(Exercise objective): Set down the records exactly, and omit any image found in them.

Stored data
--
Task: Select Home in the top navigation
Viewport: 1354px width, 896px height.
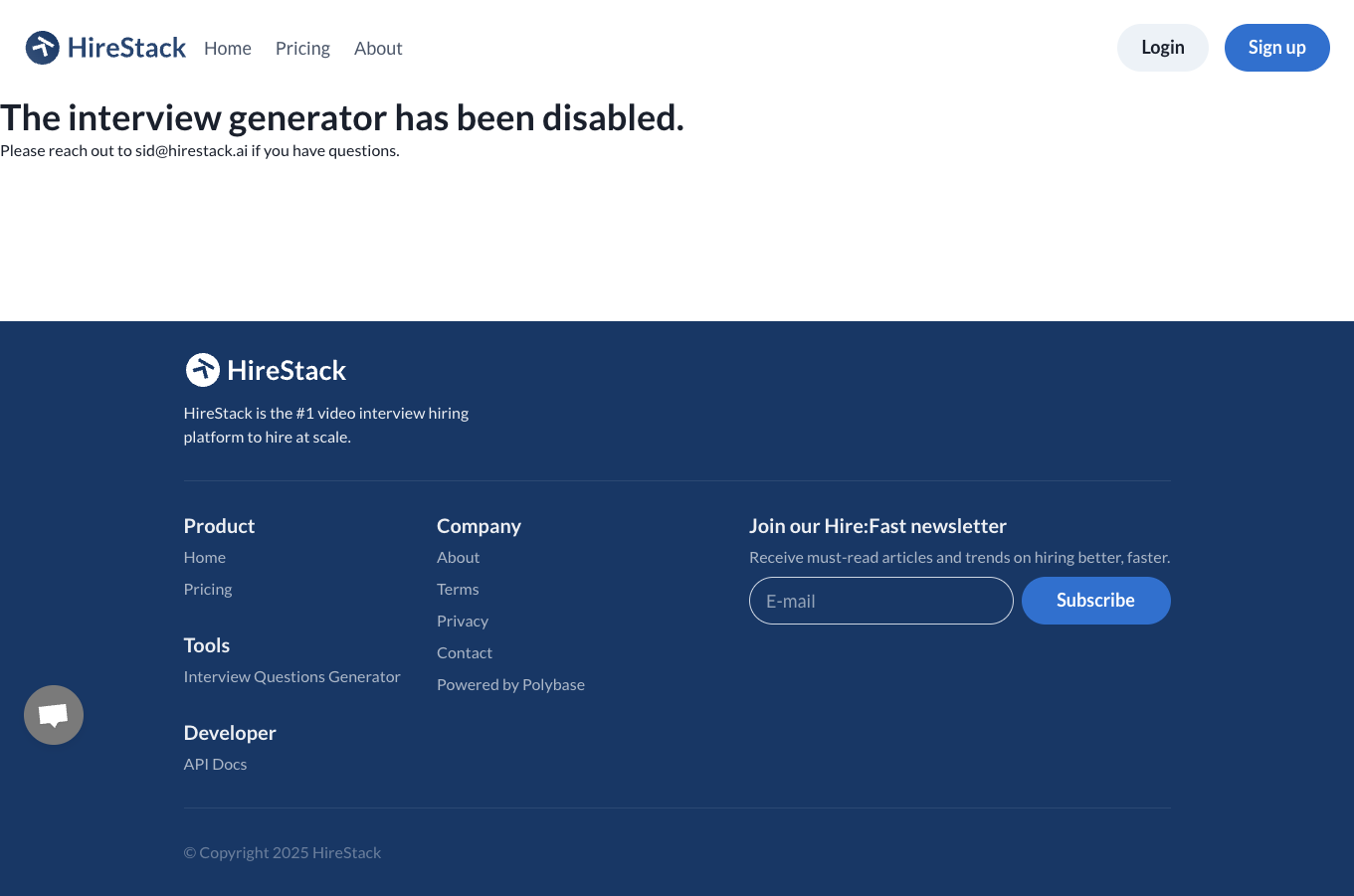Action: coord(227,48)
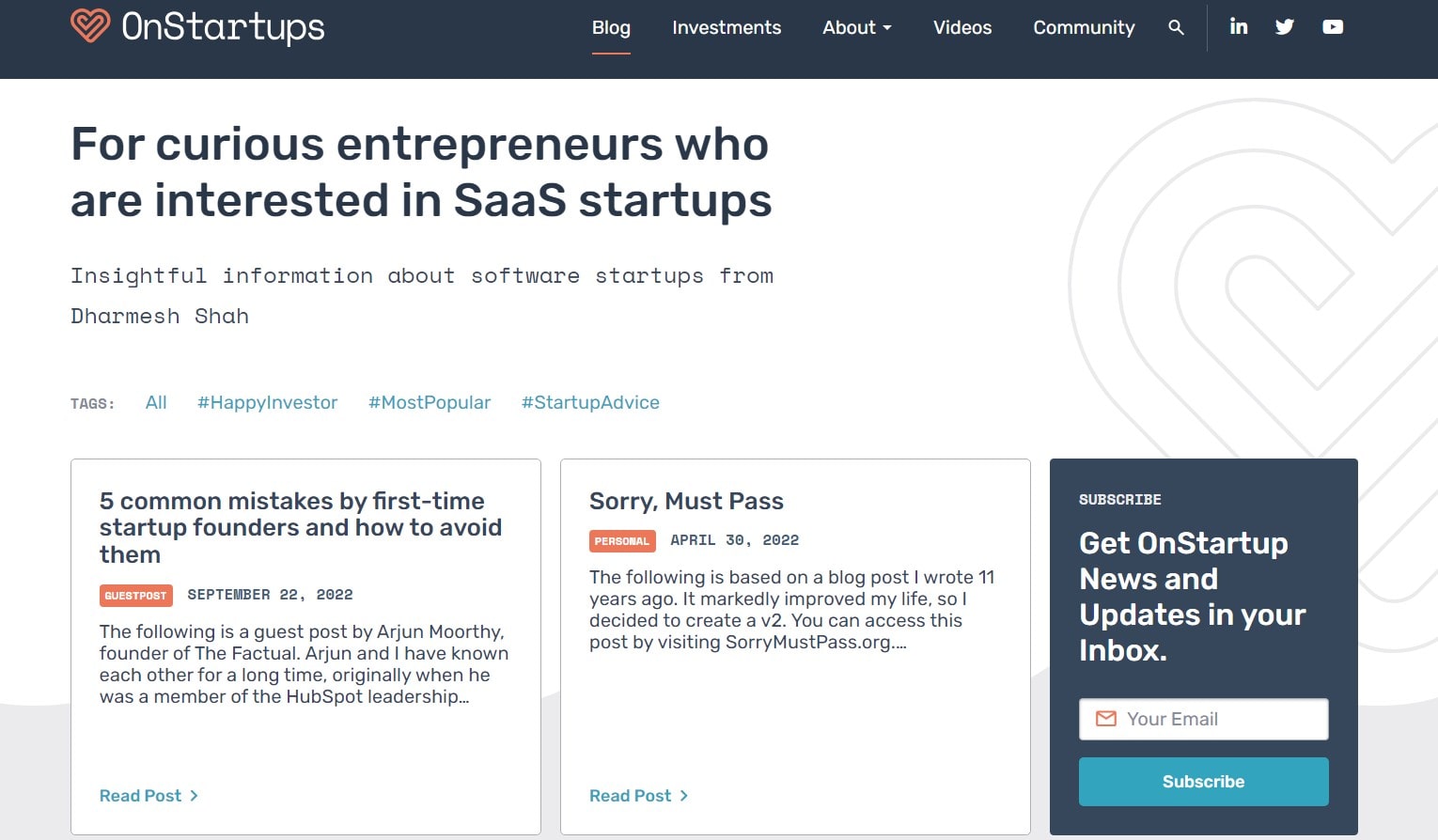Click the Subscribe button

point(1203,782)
--
(Result):
Task: Select Home in the top navigation
Viewport: 1354px width, 896px height.
Action: coord(227,48)
Click the Subscribe button

point(1203,782)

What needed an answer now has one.